The Commissioner's statement takes me back to the memories of our earlier colonial administrations, when our colonial Governors would tell us that the whole fabric of our society was being threatened by murder-crazed smokers with ganja in one hand and cutlasses in another. But he has engrafted upon this philosophy populist statements worthy of a more modern political regime. He seeks to bring tears of sympathy to our eyes for the poor little man selling his spliff or two on street corners who would be forced out of business by ganja giants such as, presumably, myself.
Commissioner Forbes obviously hasn't sufficient intelligence to understand that it is not ganja itself that creates evil, but the attempt led by the USA to suppress it by rigid prohibition. The dangerous gangsterism with which the Commissioner must now contend, with, I might add, a singular lack of success, has in fact been created by people with his cast of mind. The largest producer of ganja in the world is the USA, and it has been the prohibition in the USA of both alcohol and ganja that has created the large illegal fortunes of the ganja producers and smugglers:
large and very rich organisations which have been brought into being by people like himself with minds too small to understand what those who seek to legalise ganja have been saying for years.

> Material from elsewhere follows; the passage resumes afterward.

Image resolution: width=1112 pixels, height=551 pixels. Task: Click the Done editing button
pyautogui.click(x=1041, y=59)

Commissioner Forbes has a big job on his hands in Jamaica at present, trying to bring murderers and thieves under control. As a good policeman therefore he should stick to that job and leave constructive and better thinking to those more capable of it than he is.
Telecom agreement
Just as many of us were beginning to think that Phillip Paulwell had sold his horse and therefore had become unable successfully to joust against Cable and Wireless, our worthy knight in shining armour seems to have pulled off a splendid agreement with Cable and Wireless. At the time of writing I do not know the full details of this agreement, but it is clear that in some respects the monopoly of Cable and Wireless has been broken and that wide areas concerning telecommunications have been liberalised with great benefits to Jamaica and no great harm to Cable and Wireless.

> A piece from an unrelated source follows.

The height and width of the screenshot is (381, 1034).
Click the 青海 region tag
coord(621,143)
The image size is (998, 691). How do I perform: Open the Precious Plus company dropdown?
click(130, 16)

So let me offer my congratulations to Phillip Paulwell. It would be unfair to say that like St. George he's slain a dragon for I have never agreed with those who seemed to think that Cable and Wireless had dragon-like characteristics. But if indeed Cable and Wireless could be assigned to that role, it is nice to know that the maiden, in whose defence Phillip Paulwell was carrying his lance, is no long in danger of being raped.
More congratulations
While I am in a congratulatory mood (I think I must be sickening for something) let me commend the Government for having slapped a duty on foreign beef importation. Let me also commend the Public Health officials who arranged for a shipment of chicken parts which was spoiled to be dumped.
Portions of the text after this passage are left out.